En EURL, l’entrepreneur sera affilié à la sécurité sociale des indépendants dès la création de son activité. Les modalités de calcul des cotisations sociales de l’entrepreneur en EURL vont dépendre du régime d’imposition des bénéfices de la société. En effet, en EURL, plusieurs options sont disponibles à ce niveau : le régime fiscal de la micro-entreprise, le régime des sociétés de personnes et le régime de l’impôt sur les sociétés. Pour choisir le régime d’imposition des bénéfices de votre EURL, vous devez donc impérativement tenir compte de ce paramètre sur le calcul de vos cotisations sociales.
Le Coin des Entrepreneurs vous explique comment sont calculées les charges sociales de l’entrepreneur qui exerce son activité en EURL en fonction du régime d’imposition des bénéfices de la société.
- Le calcul des charges sociales en EURL au régime micro-entreprise
- Le calcul des charges sociales en EURL au régime des sociétés de personnes
- Le calcul des charges sociales en EURL au régime de l’impôt sur les sociétés

Le calcul des charges sociales en EURL au régime micro-entreprise
Lorsque le gérant associé unique d’une EURL est une personne physique, il est possible d’opter pour le régime fiscal de la micro-entreprise (à condition que la société respecte les seuils de chiffre d’affaires de ce régime d’imposition). Ce régime propose un cadre de fonctionnement ultra-simplifié, notamment au niveau du calcul des cotisations sociales de l’entrepreneur.

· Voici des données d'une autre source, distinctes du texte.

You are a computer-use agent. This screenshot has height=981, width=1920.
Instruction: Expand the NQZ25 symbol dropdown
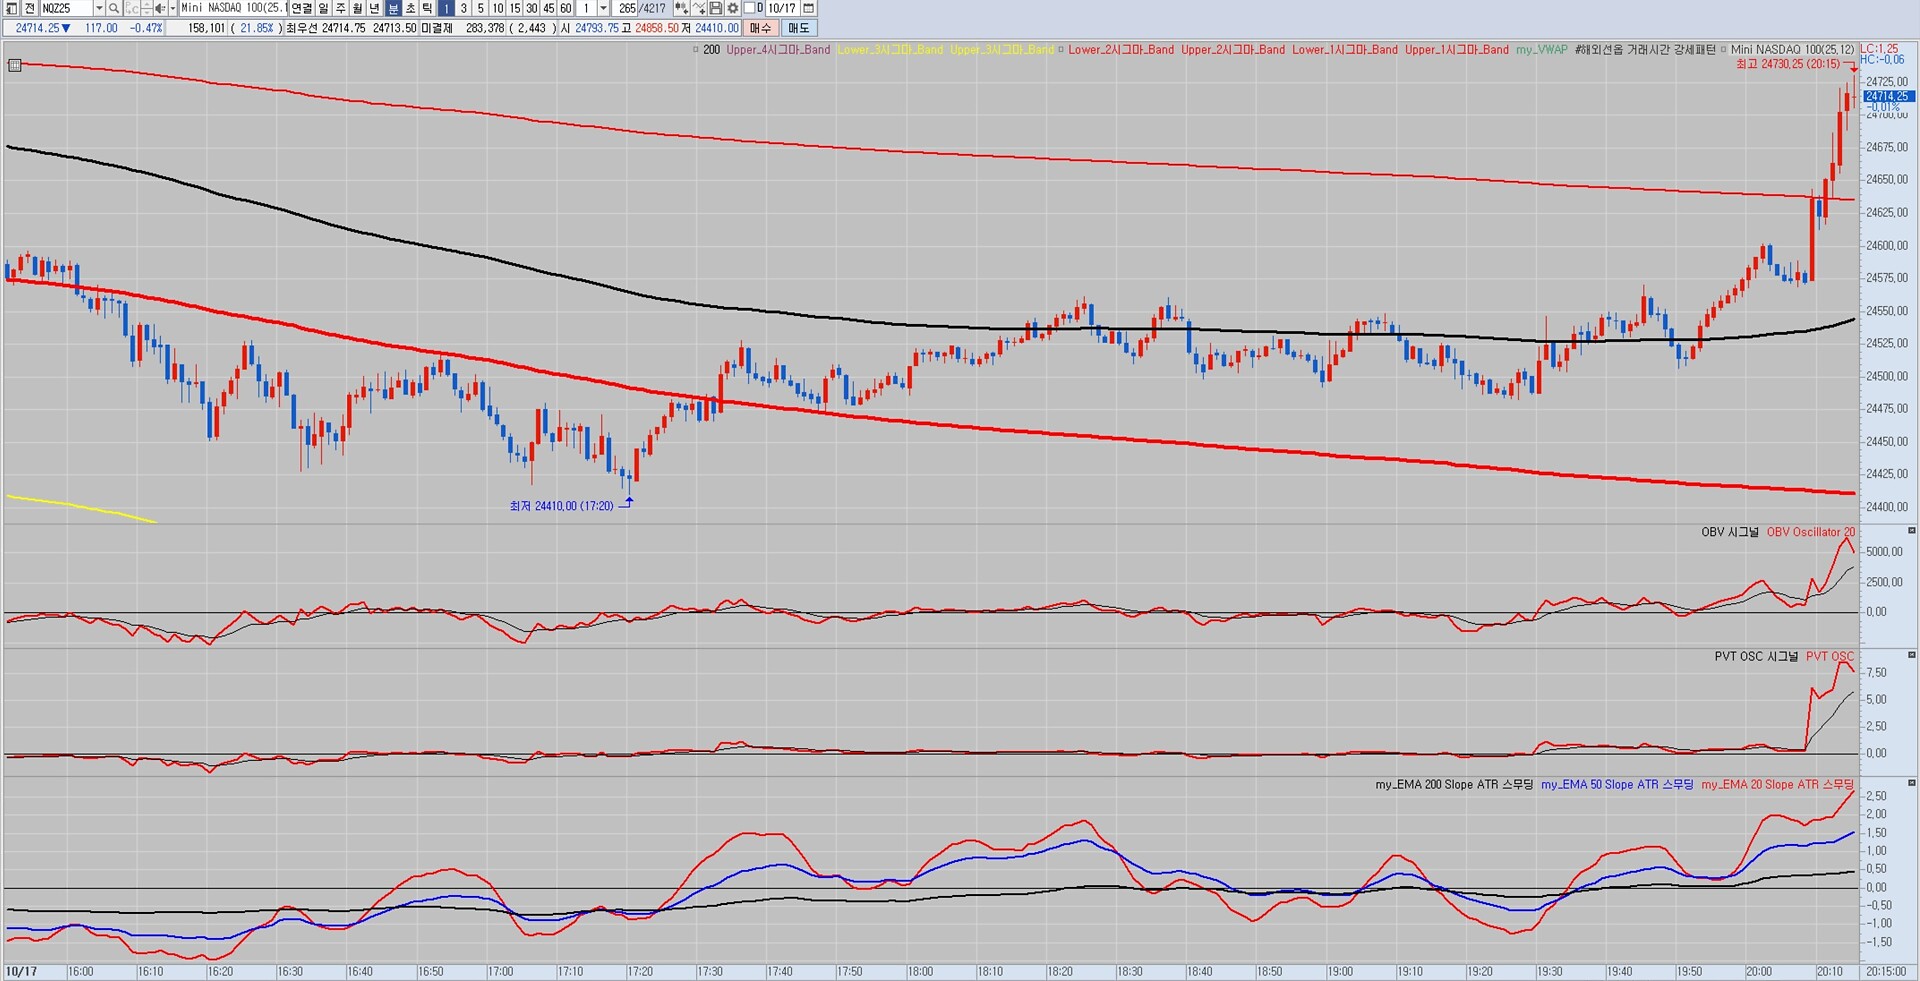(x=98, y=8)
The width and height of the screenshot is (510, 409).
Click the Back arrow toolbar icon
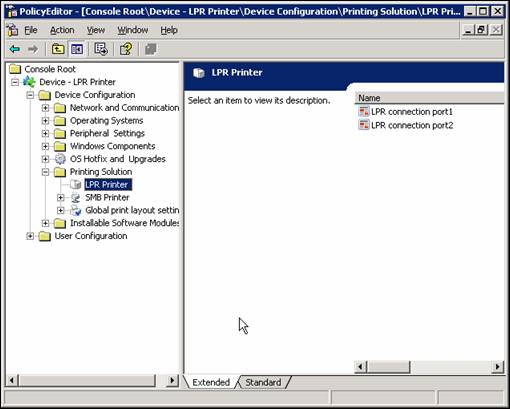coord(15,49)
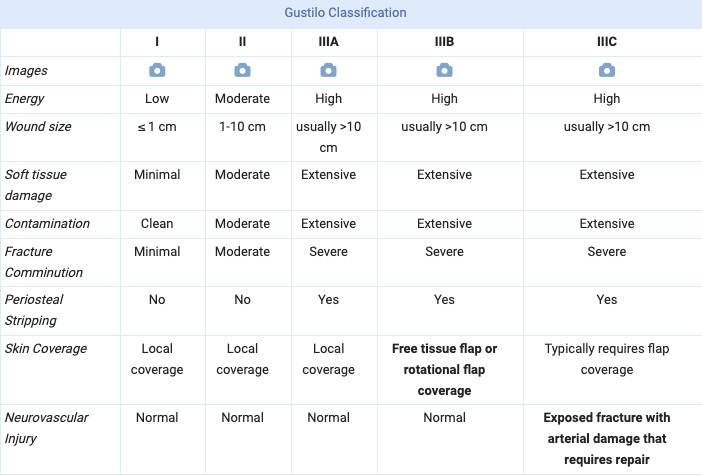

À ce niveau, le principe est simple : les cotisations sociales sont calculées directement sur le montant des recettes encaissées par l’EURL. Un taux fixe, qui dépend de la nature de l’activité exercée, est appliqué sur les recettes. L’entrepreneur ne dispose donc pas de marge de manœuvre pour piloter la base de calcul des cotisations sociales.
Le calcul des charges sociales en EURL au régime des sociétés de personnes
Sous le régime des sociétés de personnes, l’entrepreneur est également imposé personnellement sur les bénéfices réalisés par son EURL. Toutefois, ces bénéfices sont ici calculés de manière réelle, c’est-à-dire en tenant compte des véritables dépenses de la société dans le cadre de son activité professionnelle. Dans cette configuration, la base de calcul des cotisations sociales de l’entrepreneur correspond au montant total du bénéfice réalisé par la société. Pour le calcul définitif des cotisations sociales, l’Urssaf se base sur le montant déclaré par l’entrepreneur dans sa déclaration personnelle d’impôt sur le revenu.
Au régime des sociétés de personnes, et comme au régime de la micro-entreprise, il n’y a donc pas de marge de manœuvre pour piloter la base de calcul des cotisations sociales. Ces dernières sont calculées sur la totalité du bénéfice. Lorsque l’activité devient fortement rentable, il conviendra donc d’anticiper cette problématique et, le cas échéant, d’opter pour le régime fiscal de l’impôt sur les sociétés, qui propose un système de calcul différent (voir ci-dessous).
Le calcul des charges sociales en EURL au régime de l’impôt sur les sociétés
Au régime de l’impôt sur les sociétés, les modalités de calcul des charges sociales de l’entrepreneur sont encore différentes. Ici, la base de calcul n’est plus constituée par les recettes encaissées ou par le bénéfice réalisé, mais par la rémunération que l’entrepreneur s’octroie pour ses fonctions de gérant au sein de l’EURL. Sous le régime de l’impôt sur les sociétés, l’entrepreneur peut donc piloter la base de calcul de ses cotisations sociales, car il fixe librement le montant de sa rémunération.
En l’absence de rémunération, des cotisations sociales calculées sur des bases minimales seront tout de même réclamées à l’entrepreneur. Pour le calcul définitif des cotisations sociales, l’Urssaf se base sur le montant déclaré par l’entrepreneur dans sa déclaration personnelle d’impôt sur le revenu.
En cas de versement de dividendes, et si l’entrepreneur détient personnellement son EURL en tant que personne physique, la partie du versement qui excède 10 % du total suivant est également soumise aux cotisations sociales : capital social + avances en compte courant d’associé + primes d’émission.